▶ _STATED EXERCISE_
List every line of the rows below that contains the word "label". Case counts, so include only lines where it appears with exactly that capitalization.

---- PROVIDED RECORDS

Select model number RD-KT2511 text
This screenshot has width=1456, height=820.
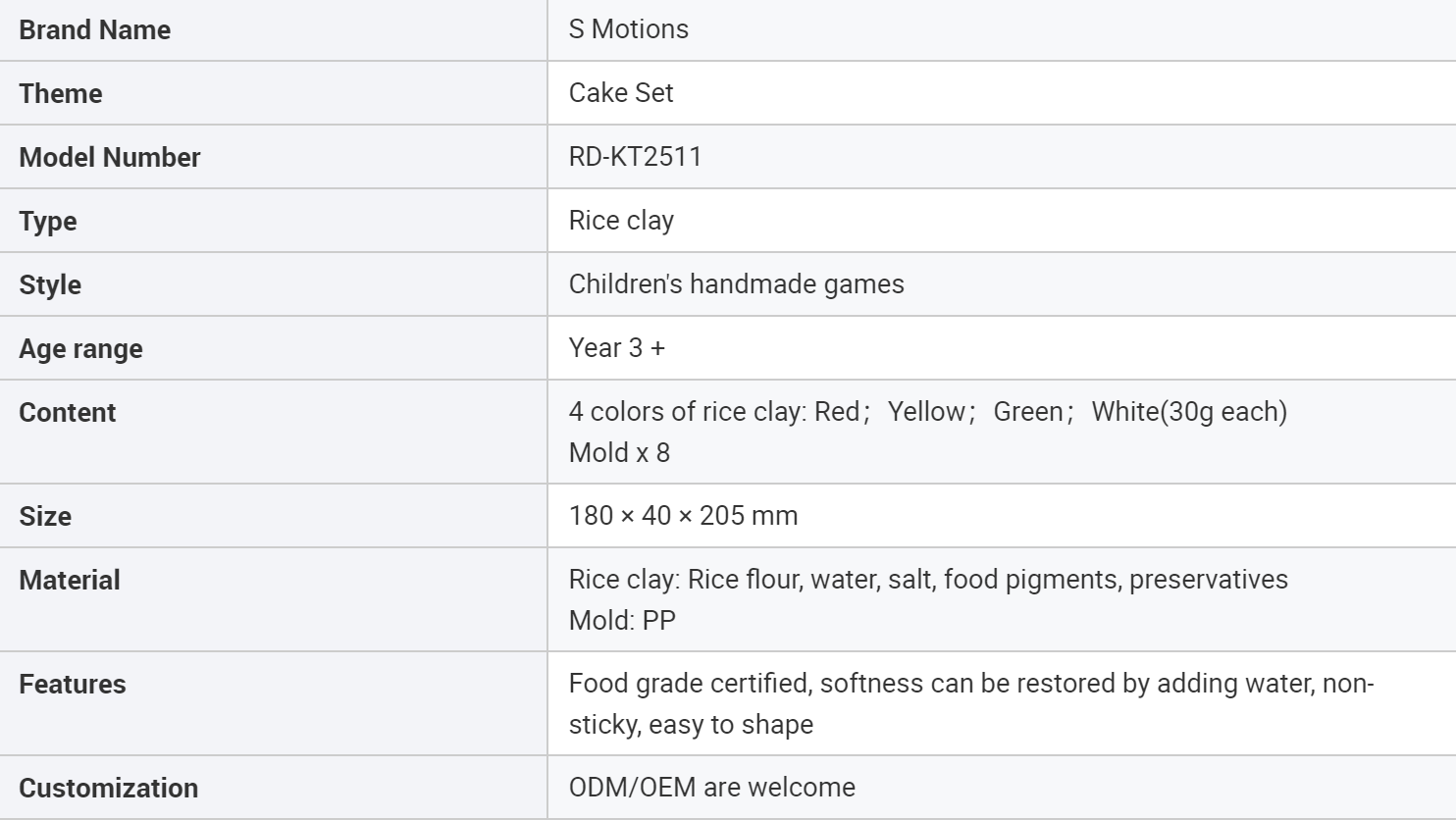pyautogui.click(x=635, y=157)
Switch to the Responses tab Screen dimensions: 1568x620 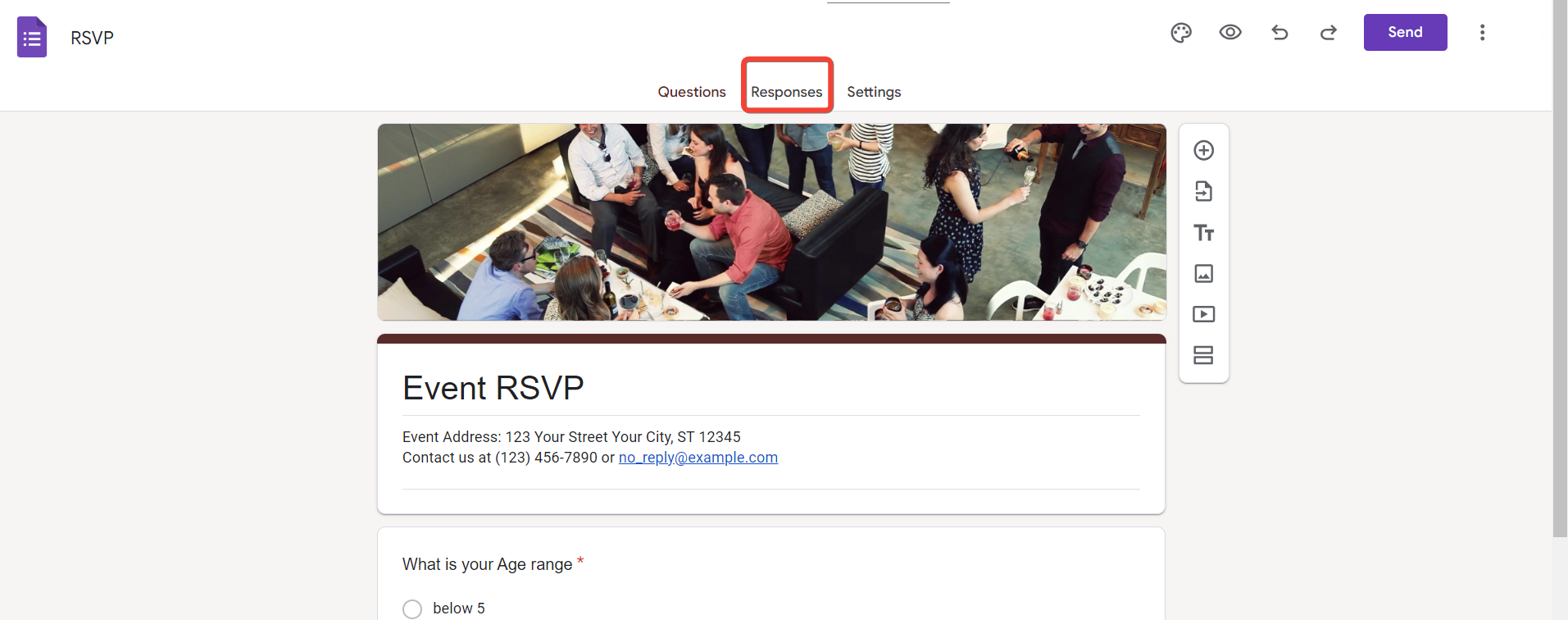point(787,92)
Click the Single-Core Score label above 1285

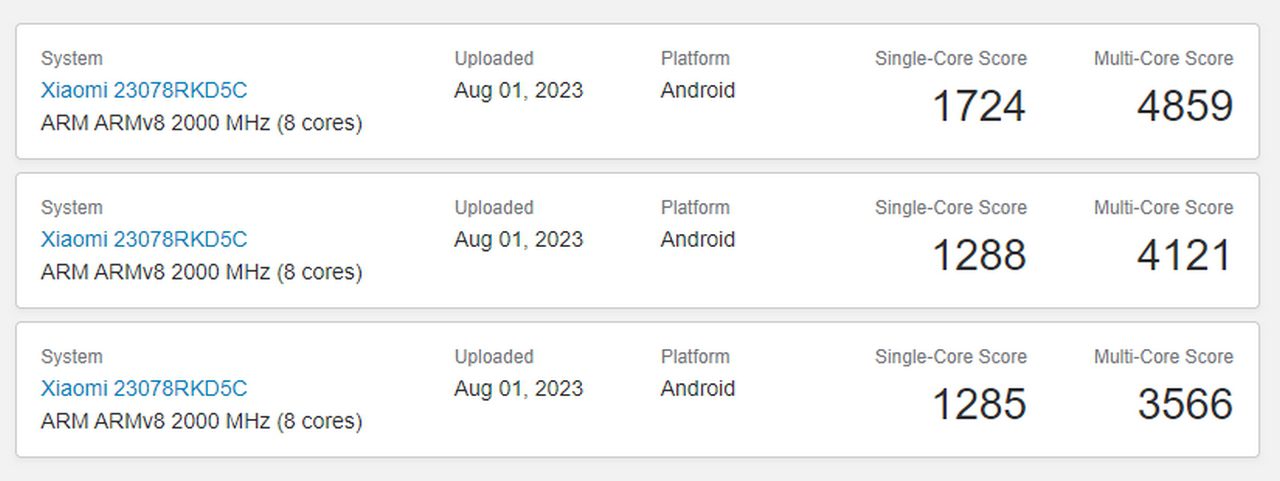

--------

▶ _REPLY TO THE EXERCISE_
Click the Single-Core Score label above 1285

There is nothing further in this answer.